One way to assess secondary amenorrhea
is to do a progesterone challenge test.
In this test, we administer oral progesterone for five to ten days.
And then, we look for signs of withdrawal bleeding
after that medicine is stopped.
So, a positive test is any bleeding
that happens more than light spotting
that occurs within two weeks after they stop the progesterone.
And it will usually occur between two and seven days
after that progesterone is finished.
So, how do we interpret this test? If there is bleeding,
that means that the endometrium has been primed by estrogen.
This patient likely has anovulation. So we should consider
the possibility of polycystic ovarian syndrome.
If the patient has no bleeding, we now have to
think about evaluating for an HPO axis insufficiency.
And we should also consider outflow tract obstruction
through some structural problem.
So when we treat patients, we want to treat
the underlying etiology of the secondary amenorrhea.
We should think about nutrition counseling
in patients who are having eating disorders.
We should think about
endocrinology referral or gynecologic referral
depending on whether we suspect there is a
primary endocrinologic problem like a problem in the HPO axis
versus a gynecologic problem like an obstruction of outflow tract.
Consider psychologic interview for
eating disorders and psychosocial stressors.
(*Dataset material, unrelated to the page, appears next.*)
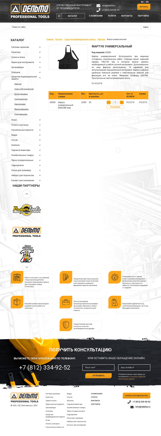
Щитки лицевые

This is a common cause of secondary amenorrhea in children
especially children who are more affluent,
living in the suburbs where we see a lot of eating disorders.
Consider OCP therapy as a way of regulating the cycle and getting
things back on track again in certain applicable individuals.
How can we treat PCOS?
Well, with polycystic ovarian syndrome,
which is associated with patients who are a little bit overweight
and have multiple cysts going through their ovaries
and they sometimes have hirsutism as well,
we generally will treat these patients
with oral contraceptive pills.
This restores a regular menstrual cycle and it also
decreases the testosterone that they have in their system.
We will use OCPs because they can
protect against endometrial hyperplasia.
When we’re choosing our oral contraceptive pill,
practitioners may choose a drug
that has drospirenone as the progestin component
because of its antiandrogenergic properties.
In addition to oral contraceptive pills, we will often
provide insulin sensitizing-agents such as metformin.
Metformin is also used in type II diabetes
or the metabolic syndrome.
This drug will decrease circulating androgens.
It may improve reproductive function
and it can improve metabolic complications,
thus maybe help with a bit with weight loss.
So, that’s my review of secondary amenorrhea
in adolescent girls. Thanks for your time.